---- Excerpt
Gabit's differentiation within this increasingly crowded market is its focus on integration. Most wearables track. Gabit tracks, analyses, coaches, and connects—the ring, the scale, the CGM, the blood work, the supplements, and the skincare all feeding into a single platform that learns from every data point and translates the learning into action. The user who wears the ring, takes the supplements, uses the sunscreen, and participates in a Tribe is not just a customer. She is a participant in a longevity ecosystem that is designed to keep her healthy for decades, not just track her steps for a week. The lifetime value of that customer is exponentially higher than the lifetime value of someone who buys a fitness tracker and abandons it in a drawer, and the platform that captures her loyalty will have a business that compounds.

What This Signals

The Gabit story is not primarily about a smart ring. It is about the collision of two structural shifts that are reshaping the Indian health economy—and about the couple who are building at the intersection of both.
--------
---- Supplied data
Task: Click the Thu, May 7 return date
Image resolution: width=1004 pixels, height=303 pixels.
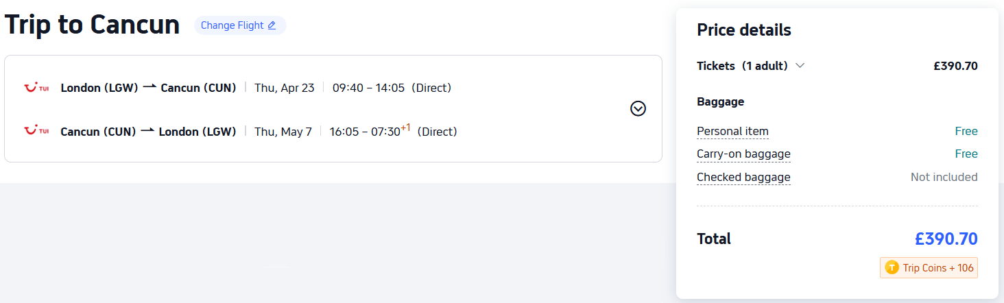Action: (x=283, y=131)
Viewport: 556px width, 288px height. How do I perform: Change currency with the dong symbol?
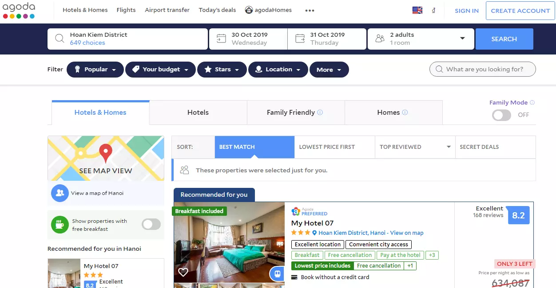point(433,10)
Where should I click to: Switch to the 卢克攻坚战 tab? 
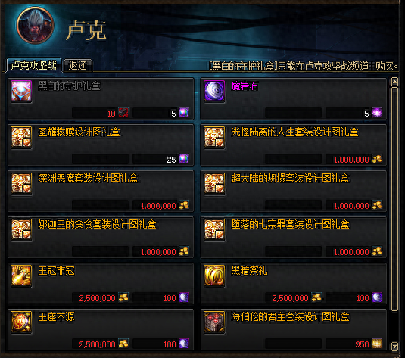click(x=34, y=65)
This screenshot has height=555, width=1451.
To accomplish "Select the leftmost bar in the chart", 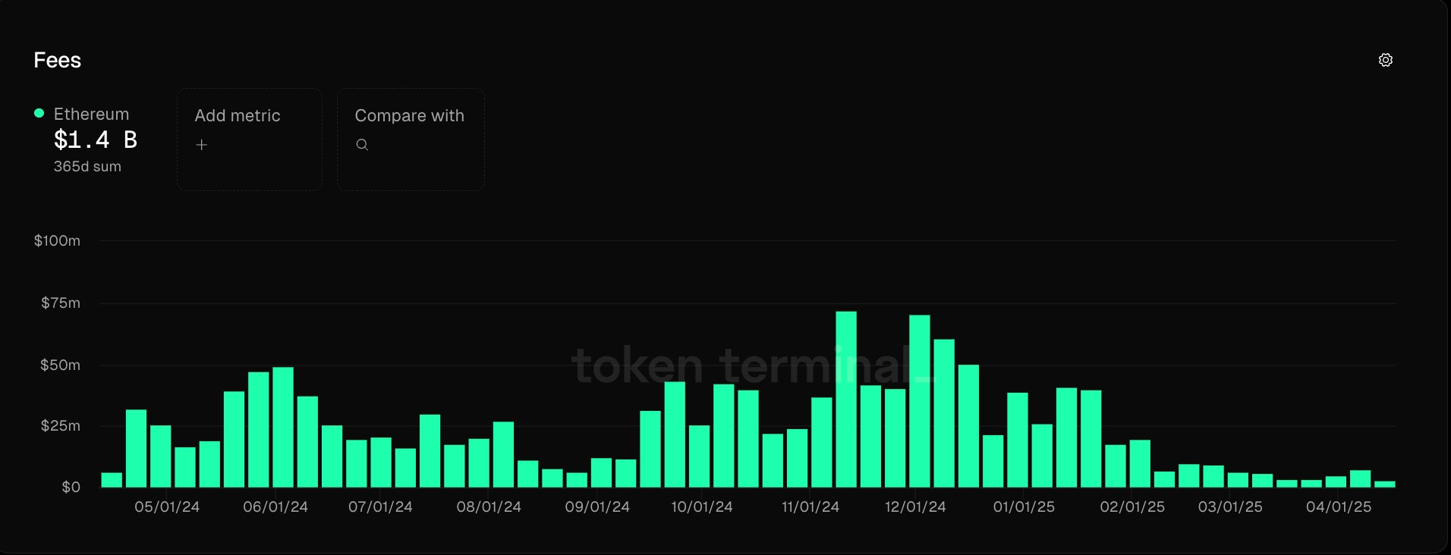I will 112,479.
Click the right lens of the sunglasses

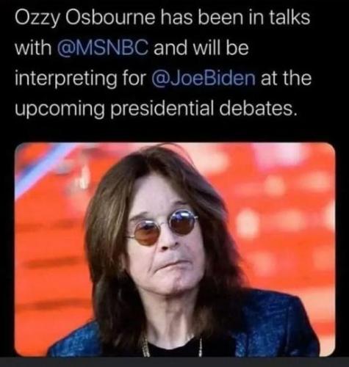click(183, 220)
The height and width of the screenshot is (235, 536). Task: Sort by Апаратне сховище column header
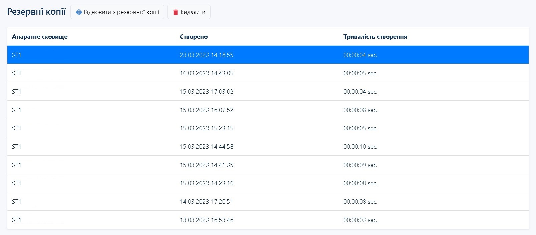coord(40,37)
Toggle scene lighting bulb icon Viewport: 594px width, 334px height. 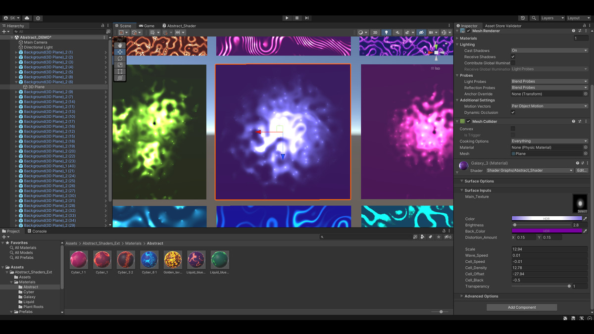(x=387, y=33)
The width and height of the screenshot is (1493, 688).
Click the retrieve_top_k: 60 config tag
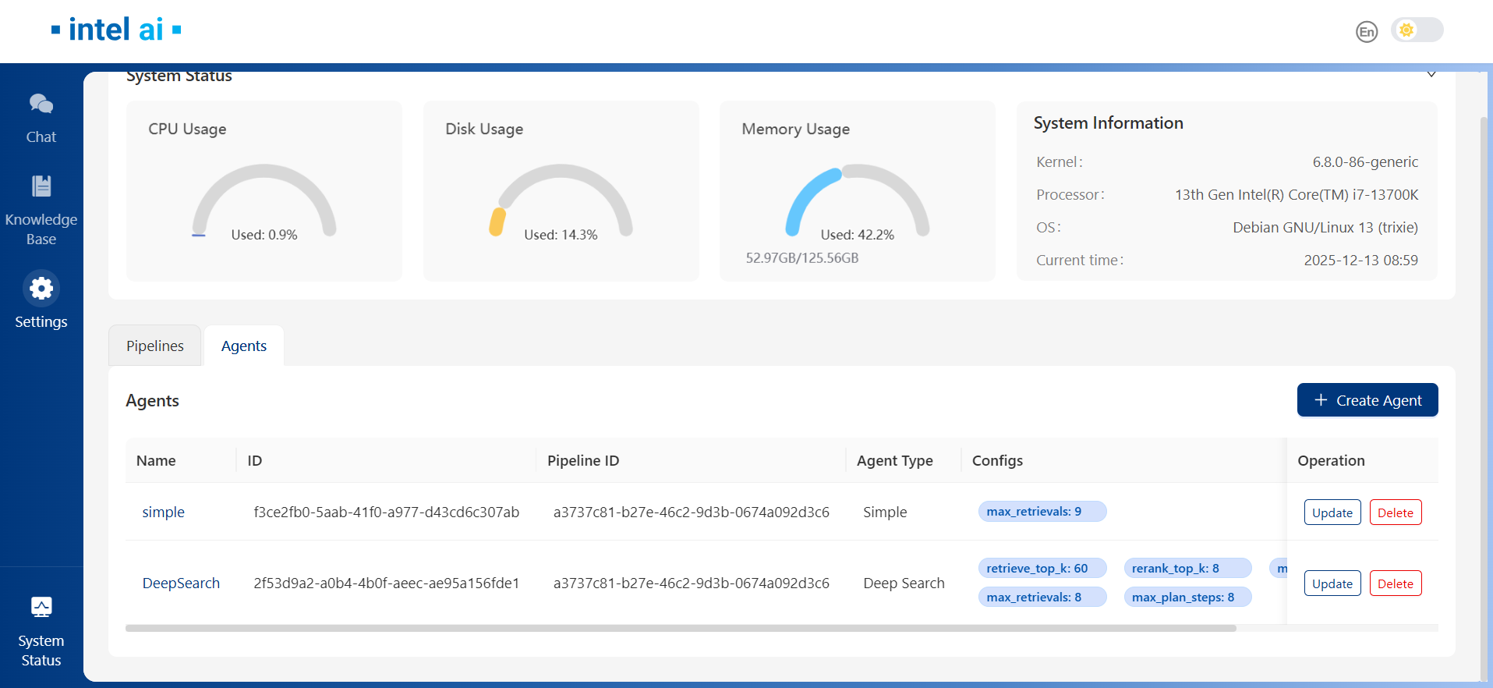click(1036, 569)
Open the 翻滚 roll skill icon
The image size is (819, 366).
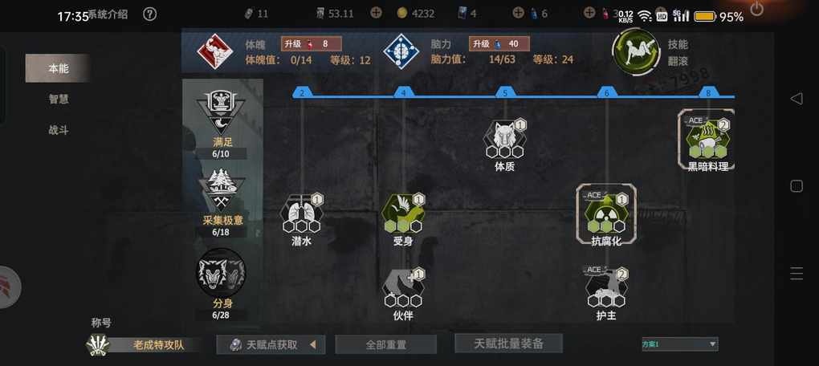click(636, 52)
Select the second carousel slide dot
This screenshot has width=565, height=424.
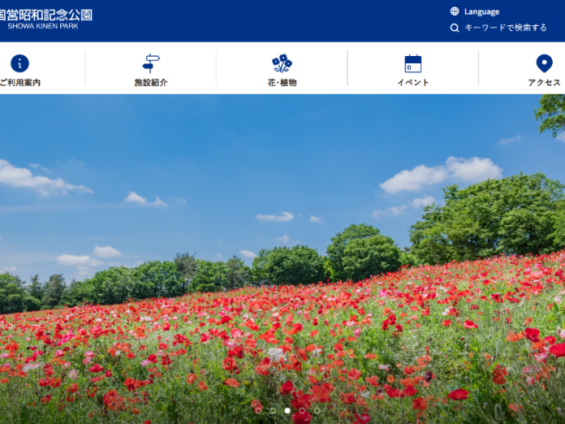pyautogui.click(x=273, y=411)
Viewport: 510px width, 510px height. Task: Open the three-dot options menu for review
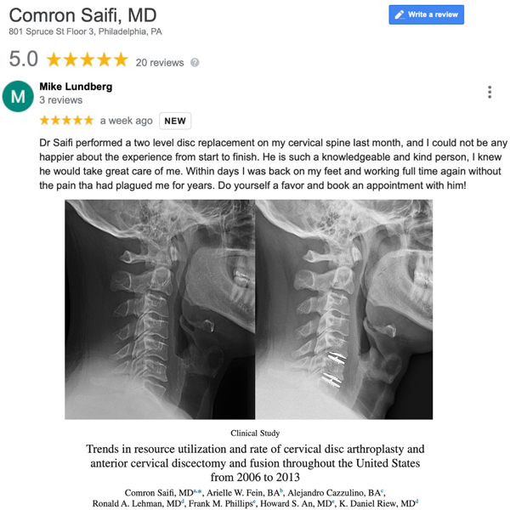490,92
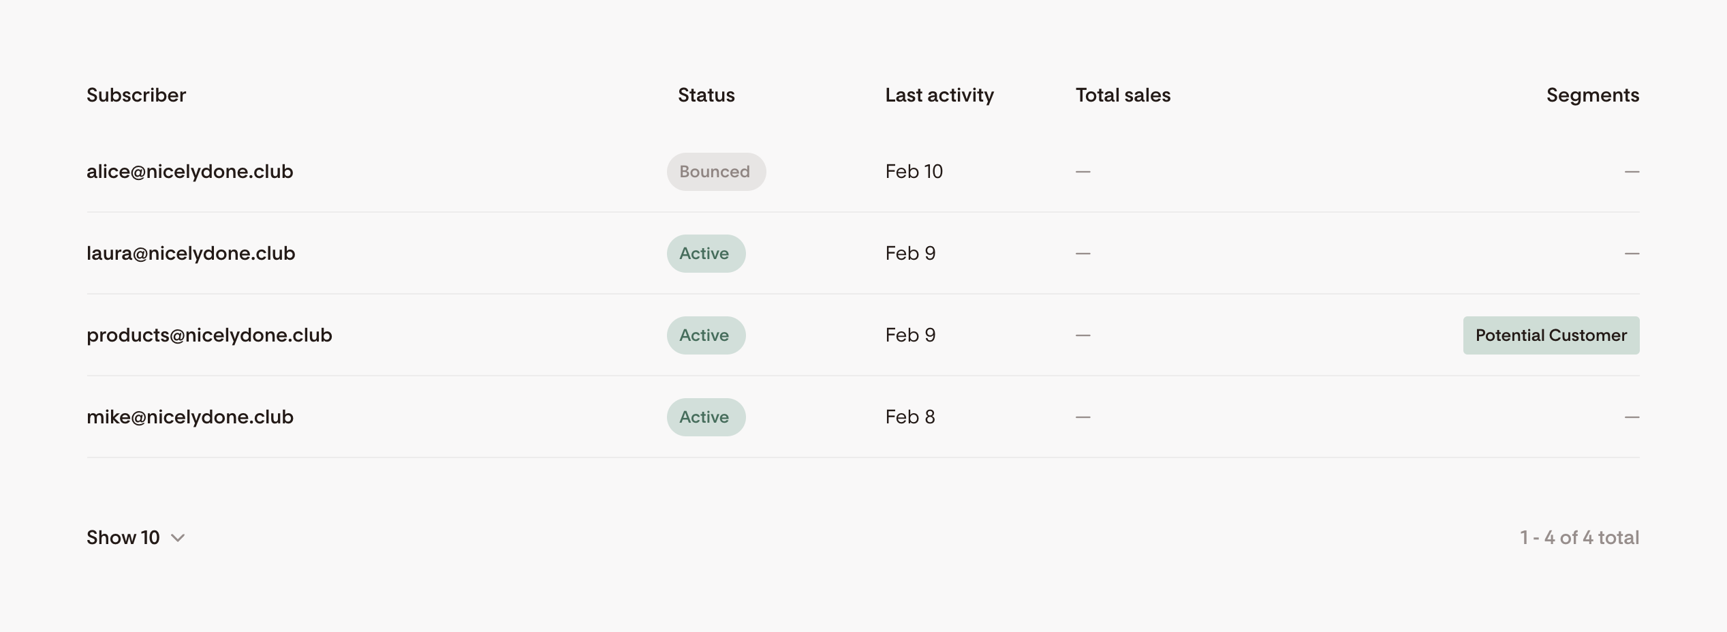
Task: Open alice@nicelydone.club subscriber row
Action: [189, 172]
--------
#### Exercise directions:
Copy everything from "What This Signals" down to "intersection of both." in the Gabit passage, swapping "smart ring" for "wearable device".

#### Reply:
What This Signals

The Gabit story is not primarily about a wearable device. It is about the collision of two structural shifts that are reshaping the Indian health economy—and about the couple who are building at the intersection of both.